I will continue to passionately advocate for this lifestyle as I know how amazing I feel eating this way. I will be perfectly honest here, I can’t say I’m 100% wfpb. I’ve already said when I eat out I’m not always 100%. But let me tell you, if you do follow the wfpbno eating lifestyle, your body will let you know in no uncertain terms when you have strayed from the wfpb path – I’m speaking from experience! Your body will have detoxed from all the processed foods you may have been used to eating and your gut will not tolerate it. Whenever this has happened to me it has served as a huge reminder as to why I have chosen this eating lifestyle – for my health! The significant weight loss is a very welcome bonus.
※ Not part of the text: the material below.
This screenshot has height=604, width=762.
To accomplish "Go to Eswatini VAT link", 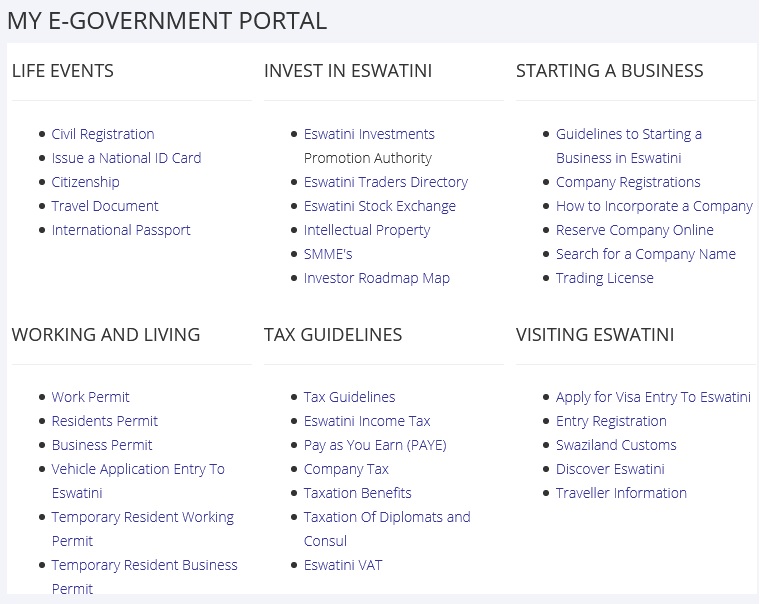I will tap(342, 565).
The first recipe book I bought was The Plant Based Diet For Beginners: 75 Delicious Whole Food Recipes – by Gabriel Miller. 10 months in and I still use this recipe book and some of his recipes have become my go to meals to cook.
- Plant-based diets are recommended for people with Diabetes
- Plant-based diets reduce the risk of heart disease by lowering blood pressure, improving cholesterol and promoting weight loss
- Research shows a plant-based diet may help with slowing the progression of some cancers due to the antioxidant content of plant foods such as fruit and vegetables
- With no calories or macros to count or portions to measure, many find plant-based diets easier to manage than other weight loss programmes
- Inflammation is significantly reduced on a plant-based diet, more so I believe if you eliminate oil from your diet
- Check out the internet, Facebook groups etc. Regarding the research and testimonials about the benefits of adopting this lifestyle.
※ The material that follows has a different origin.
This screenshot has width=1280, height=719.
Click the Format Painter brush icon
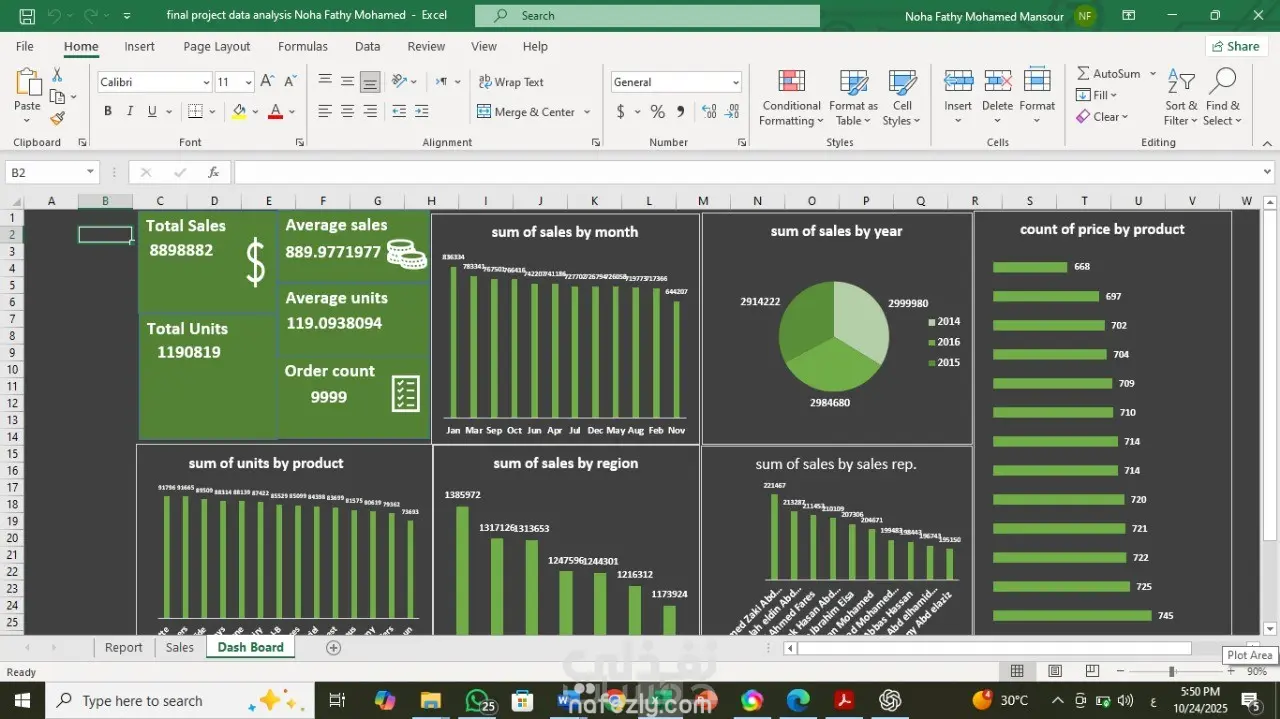(x=57, y=119)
On a personal note, a few days ago, my 17yr old grandson was struggling to open his water bottle and asked me to try. It took a couple of attempts but I did it. 10 months ago I wouldn’t have been able to do that, I had no strength in my hands and the pain in some fingers was excruciating….. no more. Of course, the grandson would say his attempts had loosened it before I opened it….I don’t think so!
In my last blog I talked about the appliances I use to help me save time in the kitchen. Just wanted to let you know I made brown rice in my Instant Pot. Simply put the rice and water in and the Instant Pot does the rest. However, I did change it up a bit and instead of using water, I used low sodium vegetable broth – absolutely delicious! And of course while it was cooking, I was free to get on with other stuff.